Samstag, 25. Juli 2015

Ach rüttel mich, ach schüttel mich ...


… meine Früchte sind schon lange reif:

Die ersten liegen schon auf dem Hochbecken am Teich.

An einer Frucht nascht ein Admiral.

Und bei diesen Sauerkirschen bin ich gespannt, 
was nach dem Sturmtief Zeljko dann morgen 
noch am Baum hängt …

Leider hatten es in diesem Jahr die Amseln sehr schwer 
ihre Kinder flügge zu bekommen. Oftmals konnten wir 
oder neue Nester entstanden, doch Amselkinder habe ich 
bisher nur 1 oder 2 im Garten gesehen.
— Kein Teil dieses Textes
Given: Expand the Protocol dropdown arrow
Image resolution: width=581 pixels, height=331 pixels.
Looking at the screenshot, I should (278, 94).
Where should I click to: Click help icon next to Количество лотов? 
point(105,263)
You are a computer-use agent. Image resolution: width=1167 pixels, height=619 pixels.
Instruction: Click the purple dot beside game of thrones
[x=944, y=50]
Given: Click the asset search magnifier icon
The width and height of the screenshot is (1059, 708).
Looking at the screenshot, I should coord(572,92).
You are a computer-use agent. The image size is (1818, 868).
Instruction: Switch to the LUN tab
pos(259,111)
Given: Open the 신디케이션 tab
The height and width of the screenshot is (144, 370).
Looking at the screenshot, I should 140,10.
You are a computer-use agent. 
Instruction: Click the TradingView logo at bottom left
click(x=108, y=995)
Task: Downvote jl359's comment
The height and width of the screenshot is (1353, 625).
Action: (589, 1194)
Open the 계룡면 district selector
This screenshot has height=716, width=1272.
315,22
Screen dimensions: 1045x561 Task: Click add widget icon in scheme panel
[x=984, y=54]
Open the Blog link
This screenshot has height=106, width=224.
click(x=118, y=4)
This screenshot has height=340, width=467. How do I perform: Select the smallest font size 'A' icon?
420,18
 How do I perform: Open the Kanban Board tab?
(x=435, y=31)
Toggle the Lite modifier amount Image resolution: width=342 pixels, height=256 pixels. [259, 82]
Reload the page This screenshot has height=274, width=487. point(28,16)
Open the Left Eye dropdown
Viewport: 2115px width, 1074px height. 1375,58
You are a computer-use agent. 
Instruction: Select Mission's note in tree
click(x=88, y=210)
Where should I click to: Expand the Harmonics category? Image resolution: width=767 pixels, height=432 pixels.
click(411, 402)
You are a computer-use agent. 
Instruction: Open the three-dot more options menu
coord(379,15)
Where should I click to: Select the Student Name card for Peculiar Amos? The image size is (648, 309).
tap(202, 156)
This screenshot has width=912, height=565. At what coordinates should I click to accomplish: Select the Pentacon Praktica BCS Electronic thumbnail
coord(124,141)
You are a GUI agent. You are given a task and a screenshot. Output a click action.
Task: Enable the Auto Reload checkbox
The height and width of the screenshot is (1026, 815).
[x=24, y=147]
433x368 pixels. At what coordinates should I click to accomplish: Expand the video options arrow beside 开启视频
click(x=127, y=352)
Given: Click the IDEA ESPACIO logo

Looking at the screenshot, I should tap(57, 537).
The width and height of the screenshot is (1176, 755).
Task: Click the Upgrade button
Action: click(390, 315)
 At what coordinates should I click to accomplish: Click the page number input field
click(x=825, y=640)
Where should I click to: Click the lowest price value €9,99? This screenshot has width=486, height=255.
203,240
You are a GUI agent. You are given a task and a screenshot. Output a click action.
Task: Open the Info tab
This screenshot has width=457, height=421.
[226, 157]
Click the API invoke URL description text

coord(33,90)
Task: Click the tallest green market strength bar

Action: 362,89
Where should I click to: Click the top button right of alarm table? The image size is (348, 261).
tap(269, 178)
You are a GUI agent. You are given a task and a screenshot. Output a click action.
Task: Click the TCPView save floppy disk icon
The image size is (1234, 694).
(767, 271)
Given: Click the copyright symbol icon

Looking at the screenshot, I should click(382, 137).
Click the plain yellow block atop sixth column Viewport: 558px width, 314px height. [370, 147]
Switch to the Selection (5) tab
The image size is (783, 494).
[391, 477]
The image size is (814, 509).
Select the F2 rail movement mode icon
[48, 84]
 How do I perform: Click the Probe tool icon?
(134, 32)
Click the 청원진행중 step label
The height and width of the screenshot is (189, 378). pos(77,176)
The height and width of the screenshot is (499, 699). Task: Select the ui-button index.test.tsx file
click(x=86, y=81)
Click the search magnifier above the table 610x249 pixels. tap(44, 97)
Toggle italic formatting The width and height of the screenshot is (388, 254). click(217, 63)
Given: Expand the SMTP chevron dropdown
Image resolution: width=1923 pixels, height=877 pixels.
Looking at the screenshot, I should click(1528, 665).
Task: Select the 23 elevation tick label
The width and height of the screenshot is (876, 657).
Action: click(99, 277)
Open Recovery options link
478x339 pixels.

Normalerweise 
gab es zur Erntezeit der Sauerkirschen immer reichlich 
Drosselkinder, die mit den Früchten gefüttert wurden. 
Aber in diesem Jahr ist eben vieles doch etwas anders. 
Nur für uns hängen die süßen Früchte - wie schon seit 
vielen Jahren, einfach zu hoch.

Fotos: SchneiderHein


Kommentare:

Elke Schwarzer hat gesagt…

Das Fehlen der Amselkinder dieses Jahr ist mir auch aufgefallen.
Ob es an den trockenen Zeiten im Mai und Juni lag? Es war bei der Dürre bestimmt schwer, an Würmer heranzukommen.
VG
Elke

SchneiderHein hat gesagt…

@ Elke
Bei uns waren die Amseln wohl zu unvorsichtig: 1x habe ich den Elsterangriff im Taxus am Steg beobachten können. Da hatten sie auch schon imletzten jahr das 2. Nest geleert. Ein Nest in der Korkenzieherweide wurde wohl von einem Eichhörnchen geplündert, denn da konnte ich bebachten, wie die Amsel das Eichhörnchen verfolgte. Ist ähnlich unvernünftig, denn die Eichhörnchen habe die Weide auf ihrem direkten Wanderweg. 2 Amselmämnnchen wurden im zeitigen Frühjahr wahrscheinlich von einem Mäusebussard gerissen.
Unsere Amseln haben eigentlich den Bogen raus, dass sie bei extremer Trockenheit dann Posthornschnecken & Köcherfliegenlarven aus dem Teich fischen. Allerdings Molche sind wohl in unserem Teichdickicht inzwischen schwer zu finden. Fischfutter gibt es bei uns seit 2010 nicht mehr im Teich - da waren alle Fische nach dem Pumpenausfall im Winter tot. Katzenfutter gibt es seit dem Sommer 2011 ja auch nicht mehr wegen der Igel/Zecken. Davon profitiereten auch die Amselkinder. Und die Vogelfütterung stellte ich Mitte Juni ein, als ich die ersten Meisenkinder sah. Sonst hätte Nachbarskater Cäsar wohl wie im letzten Jahr jeden Tag wieder einen Meisenbraten im Wäldchen serviert bekommen …
Ich vermute bei uns kamen in diesem Jahr einfach diverse ungünstige Umstände bei den Amseln zusammen.
Die Meisen kamen wohl ganz gut durch. Und ein Spechtkind haben wir auch.